What the task asks –
In the entries below, change every "Identify the location of" to "Find the position of" and leave everything else unchanged.

Entries taken from a collection –
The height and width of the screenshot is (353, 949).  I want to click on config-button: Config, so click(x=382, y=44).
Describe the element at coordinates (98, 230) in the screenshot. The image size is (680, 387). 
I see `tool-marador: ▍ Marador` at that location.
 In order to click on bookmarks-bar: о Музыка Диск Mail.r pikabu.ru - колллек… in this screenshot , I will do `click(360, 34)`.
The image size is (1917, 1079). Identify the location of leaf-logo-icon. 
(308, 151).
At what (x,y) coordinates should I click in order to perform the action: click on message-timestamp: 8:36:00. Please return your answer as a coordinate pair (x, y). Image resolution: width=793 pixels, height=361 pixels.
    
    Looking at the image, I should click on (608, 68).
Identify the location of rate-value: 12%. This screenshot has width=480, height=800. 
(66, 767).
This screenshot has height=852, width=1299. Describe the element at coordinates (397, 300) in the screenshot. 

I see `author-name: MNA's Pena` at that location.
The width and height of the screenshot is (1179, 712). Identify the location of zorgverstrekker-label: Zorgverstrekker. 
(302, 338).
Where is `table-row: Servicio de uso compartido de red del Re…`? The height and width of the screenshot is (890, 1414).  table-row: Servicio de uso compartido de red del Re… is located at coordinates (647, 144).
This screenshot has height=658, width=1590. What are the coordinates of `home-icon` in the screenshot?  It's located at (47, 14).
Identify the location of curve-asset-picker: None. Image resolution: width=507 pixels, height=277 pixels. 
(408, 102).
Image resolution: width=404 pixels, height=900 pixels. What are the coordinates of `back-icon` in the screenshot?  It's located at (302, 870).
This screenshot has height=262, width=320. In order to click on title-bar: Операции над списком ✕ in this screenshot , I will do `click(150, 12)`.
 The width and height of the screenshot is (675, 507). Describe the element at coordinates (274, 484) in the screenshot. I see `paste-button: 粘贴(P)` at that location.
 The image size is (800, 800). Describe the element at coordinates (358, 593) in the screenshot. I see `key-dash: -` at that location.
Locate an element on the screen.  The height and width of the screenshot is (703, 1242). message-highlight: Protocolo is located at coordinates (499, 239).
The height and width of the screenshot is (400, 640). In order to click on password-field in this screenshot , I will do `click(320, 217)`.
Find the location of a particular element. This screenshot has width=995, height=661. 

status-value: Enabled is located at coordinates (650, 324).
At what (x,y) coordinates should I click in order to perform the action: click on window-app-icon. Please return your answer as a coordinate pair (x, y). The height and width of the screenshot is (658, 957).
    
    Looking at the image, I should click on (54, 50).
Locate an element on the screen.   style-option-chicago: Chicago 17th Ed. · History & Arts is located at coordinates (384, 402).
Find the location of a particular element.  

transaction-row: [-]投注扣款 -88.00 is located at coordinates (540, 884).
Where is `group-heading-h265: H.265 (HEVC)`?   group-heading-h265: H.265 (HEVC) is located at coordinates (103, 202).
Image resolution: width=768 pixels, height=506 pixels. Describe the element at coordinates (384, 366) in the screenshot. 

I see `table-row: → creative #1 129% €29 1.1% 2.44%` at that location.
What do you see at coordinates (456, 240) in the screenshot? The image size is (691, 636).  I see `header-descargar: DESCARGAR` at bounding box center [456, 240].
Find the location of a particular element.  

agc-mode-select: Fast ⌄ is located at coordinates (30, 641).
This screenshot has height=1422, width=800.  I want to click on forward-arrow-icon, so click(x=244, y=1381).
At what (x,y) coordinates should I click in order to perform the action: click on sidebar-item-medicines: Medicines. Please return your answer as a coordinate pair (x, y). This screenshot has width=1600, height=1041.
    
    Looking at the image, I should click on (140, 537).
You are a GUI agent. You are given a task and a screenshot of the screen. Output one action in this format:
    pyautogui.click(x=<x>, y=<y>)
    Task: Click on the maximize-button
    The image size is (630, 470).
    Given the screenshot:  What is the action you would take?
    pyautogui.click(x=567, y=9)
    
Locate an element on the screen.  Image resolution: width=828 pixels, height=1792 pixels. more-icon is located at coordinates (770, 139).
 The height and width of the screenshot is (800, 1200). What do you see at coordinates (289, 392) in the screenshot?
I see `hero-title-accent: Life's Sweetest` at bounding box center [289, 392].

Task solution –
The height and width of the screenshot is (353, 949).  I want to click on config-button: Config, so click(x=382, y=44).
Describe the element at coordinates (98, 230) in the screenshot. The image size is (680, 387). 
I see `tool-marador: ▍ Marador` at that location.
 In order to click on bookmarks-bar: о Музыка Диск Mail.r pikabu.ru - колллек… in this screenshot , I will do `click(360, 34)`.
The image size is (1917, 1079). Find the position of leaf-logo-icon. 
(308, 151).
At what (x,y) coordinates should I click in order to perform the action: click on message-timestamp: 8:36:00. Please return your answer as a coordinate pair (x, y). Image resolution: width=793 pixels, height=361 pixels.
    
    Looking at the image, I should click on (608, 68).
Find the position of rate-value: 12%. This screenshot has width=480, height=800. 
(66, 767).
This screenshot has height=852, width=1299. Describe the element at coordinates (397, 300) in the screenshot. 

I see `author-name: MNA's Pena` at that location.
The width and height of the screenshot is (1179, 712). Find the position of zorgverstrekker-label: Zorgverstrekker. 
(302, 338).
Where is `table-row: Servicio de uso compartido de red del Re…`? The height and width of the screenshot is (890, 1414).  table-row: Servicio de uso compartido de red del Re… is located at coordinates (647, 144).
This screenshot has height=658, width=1590. What are the coordinates of `home-icon` in the screenshot?  It's located at (47, 14).
Find the position of curve-asset-picker: None. Image resolution: width=507 pixels, height=277 pixels. 
(408, 102).
Image resolution: width=404 pixels, height=900 pixels. What are the coordinates of `back-icon` in the screenshot?  It's located at (302, 870).
This screenshot has height=262, width=320. In order to click on title-bar: Операции над списком ✕ in this screenshot , I will do `click(150, 12)`.
 The width and height of the screenshot is (675, 507). Describe the element at coordinates (274, 484) in the screenshot. I see `paste-button: 粘贴(P)` at that location.
 The image size is (800, 800). Describe the element at coordinates (358, 593) in the screenshot. I see `key-dash: -` at that location.
Locate an element on the screen.  The height and width of the screenshot is (703, 1242). message-highlight: Protocolo is located at coordinates (499, 239).
The height and width of the screenshot is (400, 640). In order to click on password-field in this screenshot , I will do `click(320, 217)`.
Find the location of a particular element. This screenshot has width=995, height=661. 

status-value: Enabled is located at coordinates (650, 324).
At what (x,y) coordinates should I click in order to perform the action: click on window-app-icon. Please return your answer as a coordinate pair (x, y). The height and width of the screenshot is (658, 957).
    
    Looking at the image, I should click on (54, 50).
Locate an element on the screen.   style-option-chicago: Chicago 17th Ed. · History & Arts is located at coordinates (384, 402).
Find the location of a particular element.  

transaction-row: [-]投注扣款 -88.00 is located at coordinates (540, 884).
Where is `group-heading-h265: H.265 (HEVC)`?   group-heading-h265: H.265 (HEVC) is located at coordinates (103, 202).
Image resolution: width=768 pixels, height=506 pixels. Describe the element at coordinates (384, 366) in the screenshot. 

I see `table-row: → creative #1 129% €29 1.1% 2.44%` at that location.
What do you see at coordinates (456, 240) in the screenshot? The image size is (691, 636).  I see `header-descargar: DESCARGAR` at bounding box center [456, 240].
Find the location of a particular element.  

agc-mode-select: Fast ⌄ is located at coordinates (30, 641).
This screenshot has height=1422, width=800.  I want to click on forward-arrow-icon, so click(x=244, y=1381).
At what (x,y) coordinates should I click in order to perform the action: click on sidebar-item-medicines: Medicines. Please return your answer as a coordinate pair (x, y). This screenshot has width=1600, height=1041.
    
    Looking at the image, I should click on (140, 537).
You are a GUI agent. You are given a task and a screenshot of the screen. Output one action in this format:
    pyautogui.click(x=<x>, y=<y>)
    Task: Click on the maximize-button
    The image size is (630, 470).
    Given the screenshot:  What is the action you would take?
    pyautogui.click(x=567, y=9)
    
Locate an element on the screen.  Image resolution: width=828 pixels, height=1792 pixels. more-icon is located at coordinates (770, 139).
 The height and width of the screenshot is (800, 1200). What do you see at coordinates (289, 392) in the screenshot?
I see `hero-title-accent: Life's Sweetest` at bounding box center [289, 392].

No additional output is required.